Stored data
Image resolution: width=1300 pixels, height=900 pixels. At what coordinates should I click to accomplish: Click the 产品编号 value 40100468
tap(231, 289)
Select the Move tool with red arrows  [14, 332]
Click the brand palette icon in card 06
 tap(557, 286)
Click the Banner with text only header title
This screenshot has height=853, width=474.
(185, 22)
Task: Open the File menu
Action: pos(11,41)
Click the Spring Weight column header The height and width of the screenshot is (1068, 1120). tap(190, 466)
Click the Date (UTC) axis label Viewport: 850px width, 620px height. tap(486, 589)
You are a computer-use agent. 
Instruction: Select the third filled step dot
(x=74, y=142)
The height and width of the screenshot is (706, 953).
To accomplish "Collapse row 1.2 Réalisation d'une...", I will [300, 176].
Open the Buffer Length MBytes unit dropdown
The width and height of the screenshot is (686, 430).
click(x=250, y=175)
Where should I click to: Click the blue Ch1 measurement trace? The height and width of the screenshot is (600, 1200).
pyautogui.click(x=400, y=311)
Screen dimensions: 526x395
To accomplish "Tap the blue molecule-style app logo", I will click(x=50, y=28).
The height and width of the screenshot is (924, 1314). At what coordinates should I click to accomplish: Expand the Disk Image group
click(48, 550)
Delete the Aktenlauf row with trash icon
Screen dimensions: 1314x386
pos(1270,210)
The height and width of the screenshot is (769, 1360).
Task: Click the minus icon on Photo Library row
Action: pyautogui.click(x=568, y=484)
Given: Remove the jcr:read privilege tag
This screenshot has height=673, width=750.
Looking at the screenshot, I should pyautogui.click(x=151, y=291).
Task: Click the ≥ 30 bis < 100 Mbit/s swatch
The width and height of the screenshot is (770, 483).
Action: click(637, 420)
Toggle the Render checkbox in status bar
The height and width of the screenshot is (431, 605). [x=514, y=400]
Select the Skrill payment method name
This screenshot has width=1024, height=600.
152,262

What is expected: Output each entry precisely as given.

Reply:
Image resolution: width=1300 pixels, height=900 pixels. At what coordinates should I click to accomplish: Click the 产品编号 value 40100468
tap(231, 289)
Select the Move tool with red arrows  [14, 332]
Click the brand palette icon in card 06
 tap(557, 286)
Click the Banner with text only header title
This screenshot has height=853, width=474.
(185, 22)
Task: Open the File menu
Action: pos(11,41)
Click the Spring Weight column header The height and width of the screenshot is (1068, 1120). tap(190, 466)
Click the Date (UTC) axis label Viewport: 850px width, 620px height. tap(486, 589)
You are a computer-use agent. 
Instruction: Select the third filled step dot
(x=74, y=142)
The height and width of the screenshot is (706, 953).
To accomplish "Collapse row 1.2 Réalisation d'une...", I will [300, 176].
Open the Buffer Length MBytes unit dropdown
The width and height of the screenshot is (686, 430).
click(x=250, y=175)
Where should I click to: Click the blue Ch1 measurement trace? The height and width of the screenshot is (600, 1200).
pyautogui.click(x=400, y=311)
Screen dimensions: 526x395
To accomplish "Tap the blue molecule-style app logo", I will click(x=50, y=28).
The height and width of the screenshot is (924, 1314). At what coordinates should I click to accomplish: Expand the Disk Image group
click(48, 550)
Delete the Aktenlauf row with trash icon
Screen dimensions: 1314x386
pos(1270,210)
The height and width of the screenshot is (769, 1360).
Task: Click the minus icon on Photo Library row
Action: pyautogui.click(x=568, y=484)
Given: Remove the jcr:read privilege tag
This screenshot has height=673, width=750.
Looking at the screenshot, I should pyautogui.click(x=151, y=291).
Task: Click the ≥ 30 bis < 100 Mbit/s swatch
The width and height of the screenshot is (770, 483).
Action: click(637, 420)
Toggle the Render checkbox in status bar
The height and width of the screenshot is (431, 605). [x=514, y=400]
Select the Skrill payment method name
This screenshot has width=1024, height=600.
152,262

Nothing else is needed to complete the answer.